2. The invention of claim 1 wherein said heat responsive means moves said mechanical activation means from the extended to the withdrawn position in response to said ambient temperature and the deactivation of said mechanical activation means.

3. The invention of claim 1 wherein said heat responsive means further comprises a bimetallic element, and wherein said mechanical activation means is associated with said mounting element to selectively separate said mounting element from said bimetallic element.

4. The invention of claim 3 wherein said mechanical activation means further comprises force producing means and a ram, said force producing means being disposed on the opposite side of said mounting plate from said bimetallic element, and least a portion of said ram being disposed through a void defined in said mounting element for engagement with said gripping means.

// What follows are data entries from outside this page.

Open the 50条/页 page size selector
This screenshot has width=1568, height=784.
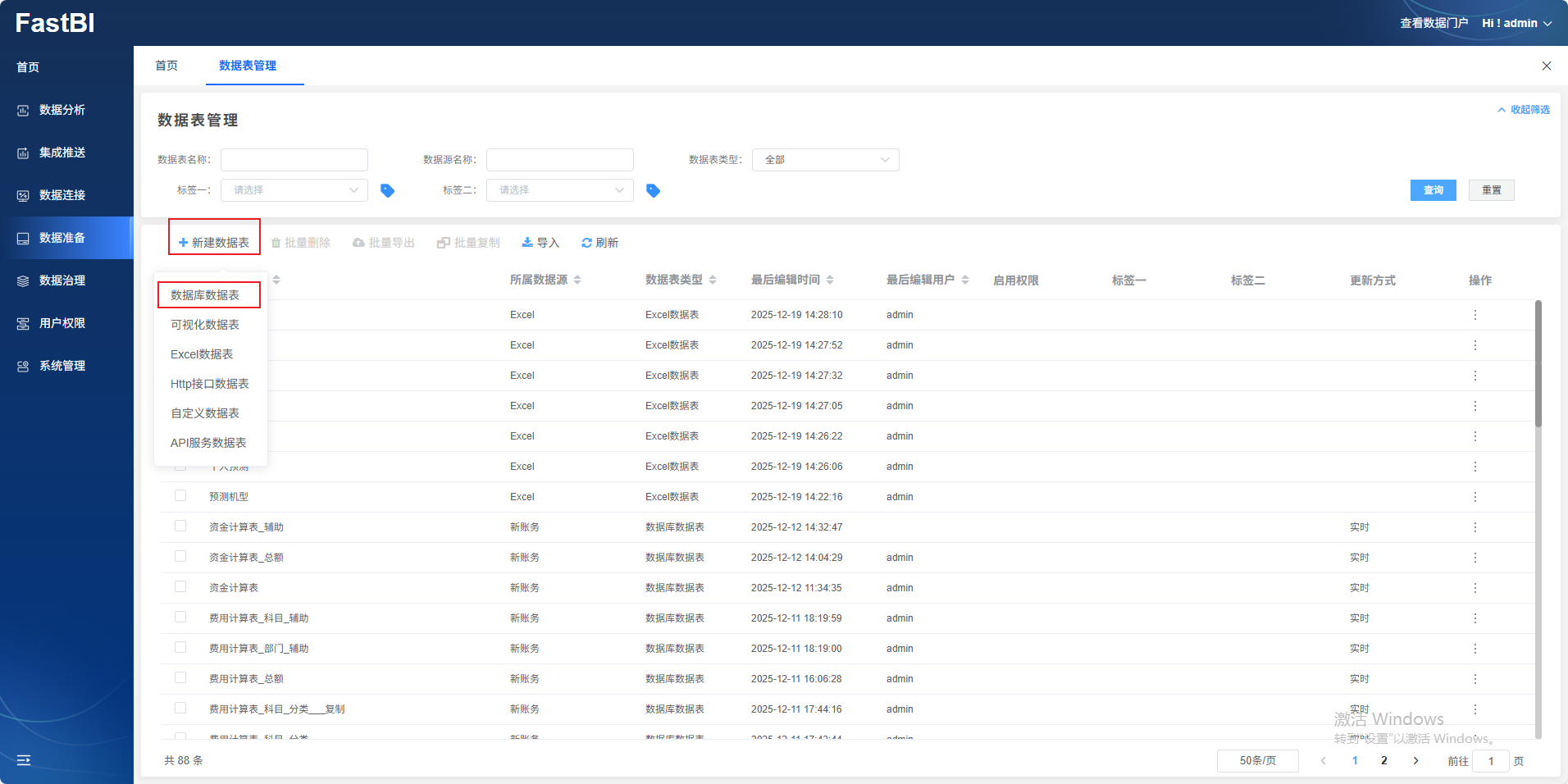coord(1257,761)
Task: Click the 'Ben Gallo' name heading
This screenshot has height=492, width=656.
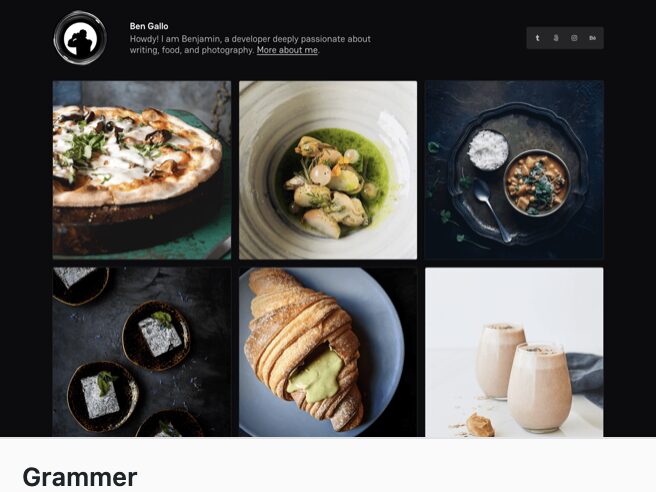Action: (x=149, y=26)
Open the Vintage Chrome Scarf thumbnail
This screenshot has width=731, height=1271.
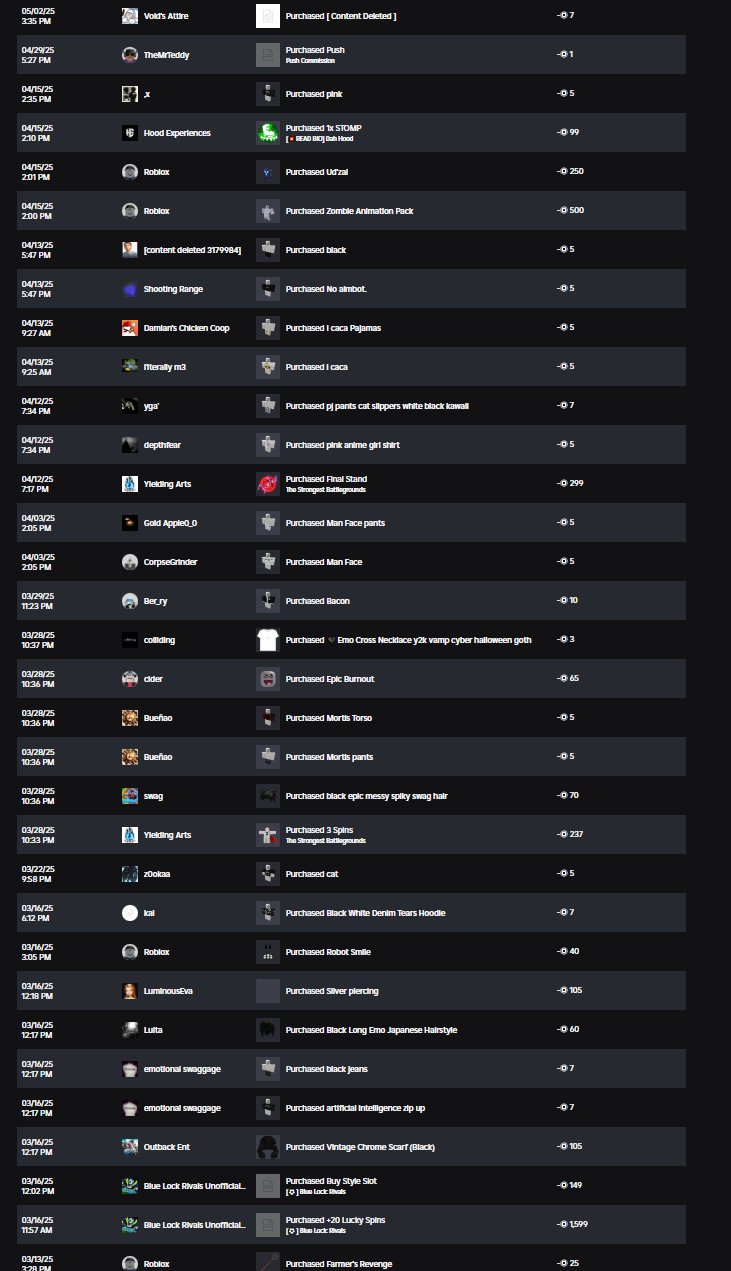[267, 1147]
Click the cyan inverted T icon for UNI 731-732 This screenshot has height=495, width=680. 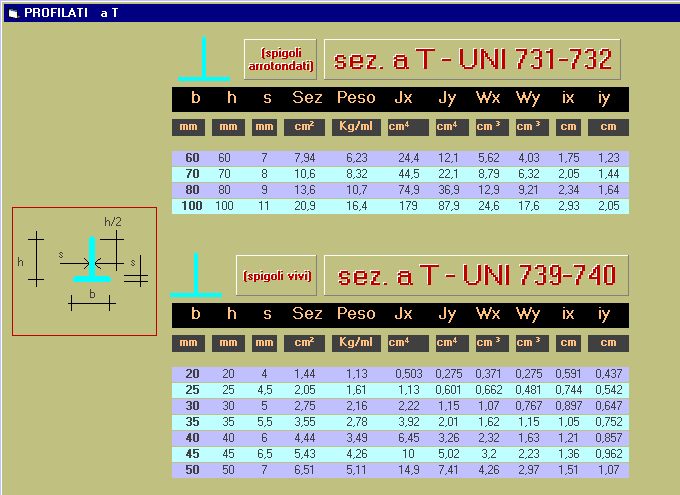(x=204, y=60)

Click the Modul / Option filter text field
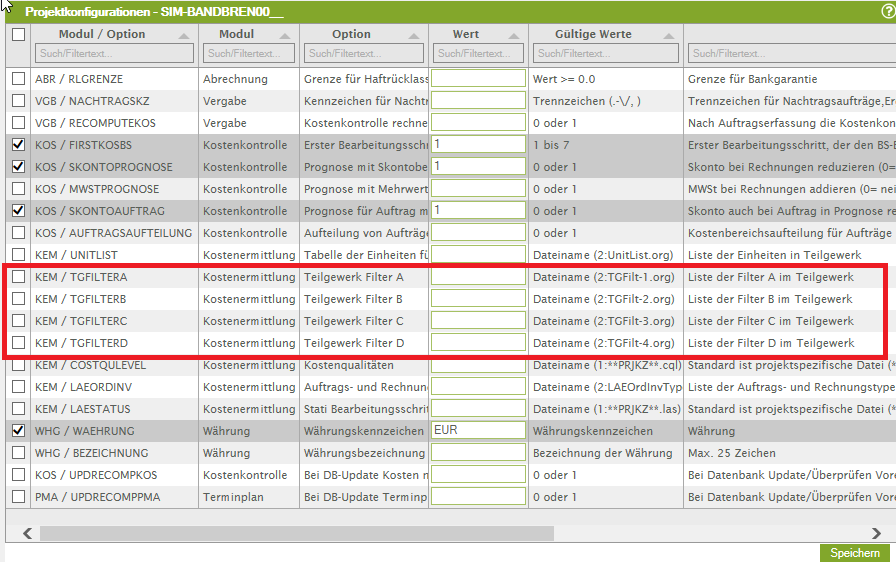coord(114,53)
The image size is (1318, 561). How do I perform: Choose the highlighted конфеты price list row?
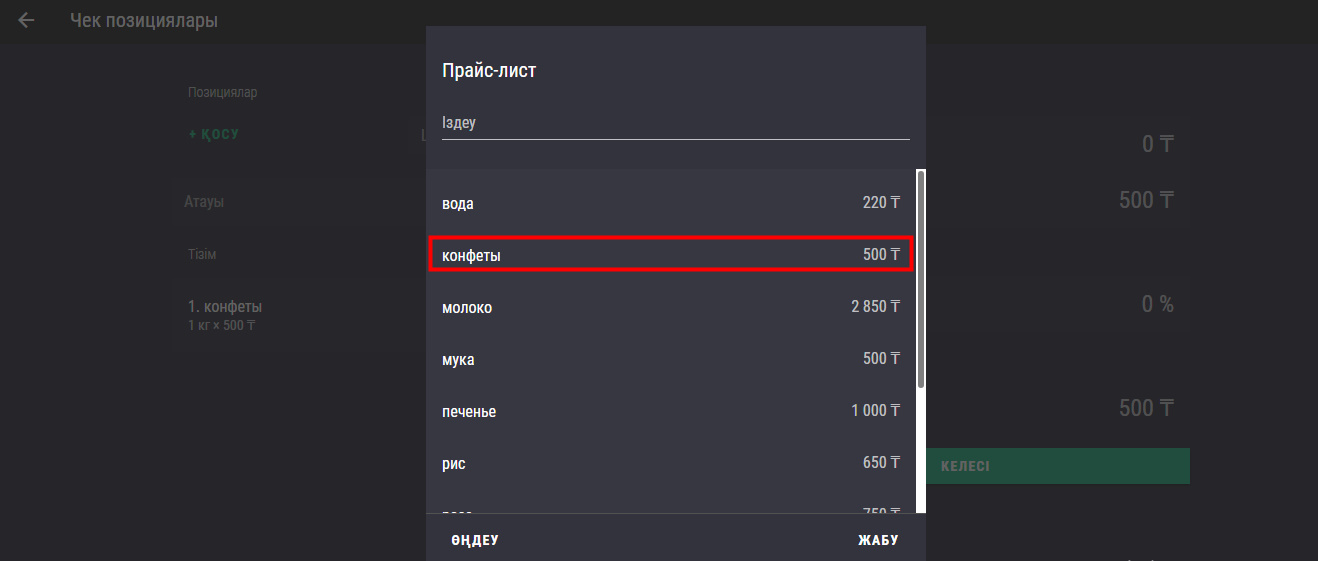tap(670, 255)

5. The invention of claim 4 wherein said force producing means comprises a pneumatic cylinder.

6. The invention of claim 5 wherein said cylinder is spaced apart from said mounting element, whereby an air passage is created therebetween.

7. A releasing device comprising:

(a) a first element;

(b) a heat actuated bimetallic second element coacting with said first element to separate from said first element in response to temperature change; and

(c) pneumatic means associated with said first element for selectively separating said first and second elements without interfering with said separation of said elements in response to temperature change.